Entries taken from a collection
******
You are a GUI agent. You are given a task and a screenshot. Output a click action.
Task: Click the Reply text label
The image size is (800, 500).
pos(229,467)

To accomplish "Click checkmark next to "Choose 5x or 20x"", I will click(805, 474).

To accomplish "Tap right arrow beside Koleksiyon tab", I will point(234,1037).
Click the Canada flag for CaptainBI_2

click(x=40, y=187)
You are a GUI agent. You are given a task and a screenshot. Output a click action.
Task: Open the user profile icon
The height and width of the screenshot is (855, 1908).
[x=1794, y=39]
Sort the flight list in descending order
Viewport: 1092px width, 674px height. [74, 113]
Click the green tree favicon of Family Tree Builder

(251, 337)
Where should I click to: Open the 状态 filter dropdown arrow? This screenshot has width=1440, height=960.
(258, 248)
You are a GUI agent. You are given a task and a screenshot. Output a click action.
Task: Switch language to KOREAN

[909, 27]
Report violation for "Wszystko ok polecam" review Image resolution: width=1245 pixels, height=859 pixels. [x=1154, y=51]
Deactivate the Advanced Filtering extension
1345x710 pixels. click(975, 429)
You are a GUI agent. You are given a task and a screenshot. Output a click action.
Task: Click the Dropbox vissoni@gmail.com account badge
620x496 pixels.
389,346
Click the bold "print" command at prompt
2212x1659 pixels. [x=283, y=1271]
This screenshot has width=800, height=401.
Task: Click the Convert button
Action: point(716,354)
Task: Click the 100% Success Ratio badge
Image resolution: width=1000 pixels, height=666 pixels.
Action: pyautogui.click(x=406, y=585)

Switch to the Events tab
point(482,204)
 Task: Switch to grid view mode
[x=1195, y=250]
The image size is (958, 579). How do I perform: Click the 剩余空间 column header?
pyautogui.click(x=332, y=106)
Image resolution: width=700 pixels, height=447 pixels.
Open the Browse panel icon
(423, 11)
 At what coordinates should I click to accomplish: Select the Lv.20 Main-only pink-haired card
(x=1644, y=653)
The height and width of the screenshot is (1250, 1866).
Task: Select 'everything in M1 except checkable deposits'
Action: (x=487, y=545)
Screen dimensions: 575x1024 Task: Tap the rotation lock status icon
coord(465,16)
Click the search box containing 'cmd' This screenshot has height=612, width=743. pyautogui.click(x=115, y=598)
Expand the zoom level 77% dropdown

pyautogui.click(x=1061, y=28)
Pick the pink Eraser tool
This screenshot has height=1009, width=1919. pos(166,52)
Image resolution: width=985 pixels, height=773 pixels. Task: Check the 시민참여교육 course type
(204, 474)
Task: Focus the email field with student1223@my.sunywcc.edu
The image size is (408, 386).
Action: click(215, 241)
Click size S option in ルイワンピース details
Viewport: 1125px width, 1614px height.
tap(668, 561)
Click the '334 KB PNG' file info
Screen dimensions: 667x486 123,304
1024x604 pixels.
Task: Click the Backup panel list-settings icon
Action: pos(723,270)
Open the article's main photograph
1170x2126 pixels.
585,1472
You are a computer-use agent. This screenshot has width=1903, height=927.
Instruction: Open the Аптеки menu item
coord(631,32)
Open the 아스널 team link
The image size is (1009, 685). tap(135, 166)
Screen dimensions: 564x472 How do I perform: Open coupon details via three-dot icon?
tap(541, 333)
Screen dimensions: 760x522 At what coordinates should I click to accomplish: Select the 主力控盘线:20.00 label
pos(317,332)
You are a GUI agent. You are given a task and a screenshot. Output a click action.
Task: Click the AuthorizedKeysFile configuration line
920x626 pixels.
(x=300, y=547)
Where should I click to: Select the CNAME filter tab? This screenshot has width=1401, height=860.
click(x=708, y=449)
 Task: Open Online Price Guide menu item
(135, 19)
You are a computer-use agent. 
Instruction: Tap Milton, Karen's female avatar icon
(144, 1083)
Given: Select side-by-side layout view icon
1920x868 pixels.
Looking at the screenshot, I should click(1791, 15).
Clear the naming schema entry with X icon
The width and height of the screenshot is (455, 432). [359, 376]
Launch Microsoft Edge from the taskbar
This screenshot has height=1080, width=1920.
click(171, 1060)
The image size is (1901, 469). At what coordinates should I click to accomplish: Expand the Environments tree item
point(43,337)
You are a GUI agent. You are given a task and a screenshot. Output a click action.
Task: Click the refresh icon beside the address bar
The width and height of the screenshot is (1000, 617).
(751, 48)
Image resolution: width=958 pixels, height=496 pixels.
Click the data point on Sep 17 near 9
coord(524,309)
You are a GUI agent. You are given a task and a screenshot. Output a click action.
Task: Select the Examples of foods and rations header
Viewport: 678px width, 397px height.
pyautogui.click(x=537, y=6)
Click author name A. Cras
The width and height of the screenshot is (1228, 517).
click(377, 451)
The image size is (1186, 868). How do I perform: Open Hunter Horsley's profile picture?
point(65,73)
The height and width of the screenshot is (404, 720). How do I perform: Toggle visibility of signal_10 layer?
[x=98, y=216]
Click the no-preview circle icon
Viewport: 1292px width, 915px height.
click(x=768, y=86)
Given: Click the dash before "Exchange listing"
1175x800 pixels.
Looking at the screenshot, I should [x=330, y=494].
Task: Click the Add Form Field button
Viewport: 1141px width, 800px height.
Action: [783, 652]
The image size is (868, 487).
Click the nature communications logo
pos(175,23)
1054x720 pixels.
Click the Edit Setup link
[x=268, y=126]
******
WHAT TO DO: An exact repetition of all the records above is required.

RESPONSE BOX:
You are a GUI agent. You are given a task and a screenshot. Output a click action.
Task: Click the Reply text label
The image size is (800, 500).
pos(229,467)

To accomplish "Click checkmark next to "Choose 5x or 20x"", I will click(805, 474).

To accomplish "Tap right arrow beside Koleksiyon tab", I will point(234,1037).
Click the Canada flag for CaptainBI_2

click(x=40, y=187)
You are a GUI agent. You are given a task and a screenshot. Output a click action.
Task: Open the user profile icon
The height and width of the screenshot is (855, 1908).
[x=1794, y=39]
Sort the flight list in descending order
Viewport: 1092px width, 674px height. [74, 113]
Click the green tree favicon of Family Tree Builder

(251, 337)
Where should I click to: Open the 状态 filter dropdown arrow? This screenshot has width=1440, height=960.
(258, 248)
You are a GUI agent. You are given a task and a screenshot. Output a click action.
Task: Switch language to KOREAN

[909, 27]
Report violation for "Wszystko ok polecam" review Image resolution: width=1245 pixels, height=859 pixels. [x=1154, y=51]
Deactivate the Advanced Filtering extension
1345x710 pixels. click(975, 429)
You are a GUI agent. You are given a task and a screenshot. Output a click action.
Task: Click the Dropbox vissoni@gmail.com account badge
620x496 pixels.
389,346
Click the bold "print" command at prompt
2212x1659 pixels. [x=283, y=1271]
This screenshot has width=800, height=401.
Task: Click the Convert button
Action: point(716,354)
Task: Click the 100% Success Ratio badge
Image resolution: width=1000 pixels, height=666 pixels.
Action: pyautogui.click(x=406, y=585)

Switch to the Events tab
point(482,204)
 Task: Switch to grid view mode
[x=1195, y=250]
The image size is (958, 579). How do I perform: Click the 剩余空间 column header?
pyautogui.click(x=332, y=106)
Image resolution: width=700 pixels, height=447 pixels.
Open the Browse panel icon
(423, 11)
 At what coordinates should I click to accomplish: Select the Lv.20 Main-only pink-haired card
(x=1644, y=653)
The height and width of the screenshot is (1250, 1866).
Task: Select 'everything in M1 except checkable deposits'
Action: (x=487, y=545)
Screen dimensions: 575x1024 Task: Tap the rotation lock status icon
coord(465,16)
Click the search box containing 'cmd' This screenshot has height=612, width=743. pyautogui.click(x=115, y=598)
Expand the zoom level 77% dropdown

pyautogui.click(x=1061, y=28)
Pick the pink Eraser tool
This screenshot has height=1009, width=1919. pos(166,52)
Image resolution: width=985 pixels, height=773 pixels. Task: Check the 시민참여교육 course type
(204, 474)
Task: Focus the email field with student1223@my.sunywcc.edu
The image size is (408, 386).
Action: click(215, 241)
Click size S option in ルイワンピース details
Viewport: 1125px width, 1614px height.
tap(668, 561)
Click the '334 KB PNG' file info
Screen dimensions: 667x486 123,304
1024x604 pixels.
Task: Click the Backup panel list-settings icon
Action: pos(723,270)
Open the article's main photograph
1170x2126 pixels.
585,1472
You are a computer-use agent. This screenshot has width=1903, height=927.
Instruction: Open the Аптеки menu item
coord(631,32)
Open the 아스널 team link
The image size is (1009, 685). tap(135, 166)
Screen dimensions: 564x472 How do I perform: Open coupon details via three-dot icon?
tap(541, 333)
Screen dimensions: 760x522 At what coordinates should I click to accomplish: Select the 主力控盘线:20.00 label
pos(317,332)
You are a GUI agent. You are given a task and a screenshot. Output a click action.
Task: Click the AuthorizedKeysFile configuration line
920x626 pixels.
(x=300, y=547)
Where should I click to: Select the CNAME filter tab? This screenshot has width=1401, height=860.
click(x=708, y=449)
 Task: Open Online Price Guide menu item
(135, 19)
You are a computer-use agent. 
Instruction: Tap Milton, Karen's female avatar icon
(144, 1083)
Given: Select side-by-side layout view icon
1920x868 pixels.
Looking at the screenshot, I should click(1791, 15).
Clear the naming schema entry with X icon
The width and height of the screenshot is (455, 432). [359, 376]
Launch Microsoft Edge from the taskbar
This screenshot has height=1080, width=1920.
click(171, 1060)
The image size is (1901, 469). At what coordinates should I click to accomplish: Expand the Environments tree item
point(43,337)
You are a GUI agent. You are given a task and a screenshot. Output a click action.
Task: Click the refresh icon beside the address bar
The width and height of the screenshot is (1000, 617).
(751, 48)
Image resolution: width=958 pixels, height=496 pixels.
Click the data point on Sep 17 near 9
coord(524,309)
You are a GUI agent. You are given a task and a screenshot. Output a click action.
Task: Select the Examples of foods and rations header
Viewport: 678px width, 397px height.
pyautogui.click(x=537, y=6)
Click author name A. Cras
The width and height of the screenshot is (1228, 517).
click(377, 451)
The image size is (1186, 868). How do I perform: Open Hunter Horsley's profile picture?
point(65,73)
The height and width of the screenshot is (404, 720). How do I perform: Toggle visibility of signal_10 layer?
[x=98, y=216]
Click the no-preview circle icon
Viewport: 1292px width, 915px height.
click(x=768, y=86)
Given: Click the dash before "Exchange listing"
1175x800 pixels.
Looking at the screenshot, I should [x=330, y=494].
Task: Click the Add Form Field button
Viewport: 1141px width, 800px height.
Action: [783, 652]
The image size is (868, 487).
Click the nature communications logo
pos(175,23)
1054x720 pixels.
Click the Edit Setup link
[x=268, y=126]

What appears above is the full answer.